» WHAT TO PRODUCE
Restating the data word for word is all that is required.

════════════════════

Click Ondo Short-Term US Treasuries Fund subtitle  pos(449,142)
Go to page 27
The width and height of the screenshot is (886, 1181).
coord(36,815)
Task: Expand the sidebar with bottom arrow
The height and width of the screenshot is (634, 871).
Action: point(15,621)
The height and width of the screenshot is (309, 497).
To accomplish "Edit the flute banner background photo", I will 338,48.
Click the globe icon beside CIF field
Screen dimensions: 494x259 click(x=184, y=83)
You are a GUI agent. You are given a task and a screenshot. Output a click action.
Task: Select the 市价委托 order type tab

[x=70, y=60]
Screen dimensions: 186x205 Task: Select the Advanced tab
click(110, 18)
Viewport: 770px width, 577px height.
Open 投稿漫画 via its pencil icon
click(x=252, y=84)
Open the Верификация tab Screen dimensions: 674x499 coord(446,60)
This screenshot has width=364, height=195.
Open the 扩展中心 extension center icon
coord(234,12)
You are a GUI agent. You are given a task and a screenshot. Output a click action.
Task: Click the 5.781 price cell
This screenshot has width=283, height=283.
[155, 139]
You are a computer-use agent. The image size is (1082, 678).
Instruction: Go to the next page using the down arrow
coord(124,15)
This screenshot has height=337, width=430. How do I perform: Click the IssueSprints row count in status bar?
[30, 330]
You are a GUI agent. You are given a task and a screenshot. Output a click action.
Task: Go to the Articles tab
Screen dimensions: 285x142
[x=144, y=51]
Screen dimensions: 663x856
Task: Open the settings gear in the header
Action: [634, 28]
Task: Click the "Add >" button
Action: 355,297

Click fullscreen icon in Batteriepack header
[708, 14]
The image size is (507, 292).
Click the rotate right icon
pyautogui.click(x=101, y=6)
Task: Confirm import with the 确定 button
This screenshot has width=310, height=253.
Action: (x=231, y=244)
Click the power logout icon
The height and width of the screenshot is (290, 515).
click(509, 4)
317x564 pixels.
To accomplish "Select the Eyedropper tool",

════════════════════

» TASK ANSWER
Click Ondo Short-Term US Treasuries Fund subtitle  pos(449,142)
Go to page 27
The width and height of the screenshot is (886, 1181).
coord(36,815)
Task: Expand the sidebar with bottom arrow
The height and width of the screenshot is (634, 871).
Action: point(15,621)
The height and width of the screenshot is (309, 497).
To accomplish "Edit the flute banner background photo", I will 338,48.
Click the globe icon beside CIF field
Screen dimensions: 494x259 click(x=184, y=83)
You are a GUI agent. You are given a task and a screenshot. Output a click action.
Task: Select the 市价委托 order type tab

[x=70, y=60]
Screen dimensions: 186x205 Task: Select the Advanced tab
click(110, 18)
Viewport: 770px width, 577px height.
Open 投稿漫画 via its pencil icon
click(x=252, y=84)
Open the Верификация tab Screen dimensions: 674x499 coord(446,60)
This screenshot has width=364, height=195.
Open the 扩展中心 extension center icon
coord(234,12)
You are a GUI agent. You are given a task and a screenshot. Output a click action.
Task: Click the 5.781 price cell
This screenshot has width=283, height=283.
[155, 139]
You are a computer-use agent. The image size is (1082, 678).
Instruction: Go to the next page using the down arrow
coord(124,15)
This screenshot has height=337, width=430. How do I perform: Click the IssueSprints row count in status bar?
[30, 330]
You are a GUI agent. You are given a task and a screenshot. Output a click action.
Task: Go to the Articles tab
Screen dimensions: 285x142
[x=144, y=51]
Screen dimensions: 663x856
Task: Open the settings gear in the header
Action: [634, 28]
Task: Click the "Add >" button
Action: 355,297

Click fullscreen icon in Batteriepack header
[708, 14]
The image size is (507, 292).
Click the rotate right icon
pyautogui.click(x=101, y=6)
Task: Confirm import with the 确定 button
This screenshot has width=310, height=253.
Action: (x=231, y=244)
Click the power logout icon
The height and width of the screenshot is (290, 515).
click(509, 4)
317x564 pixels.
To accomplish "Select the Eyedropper tool",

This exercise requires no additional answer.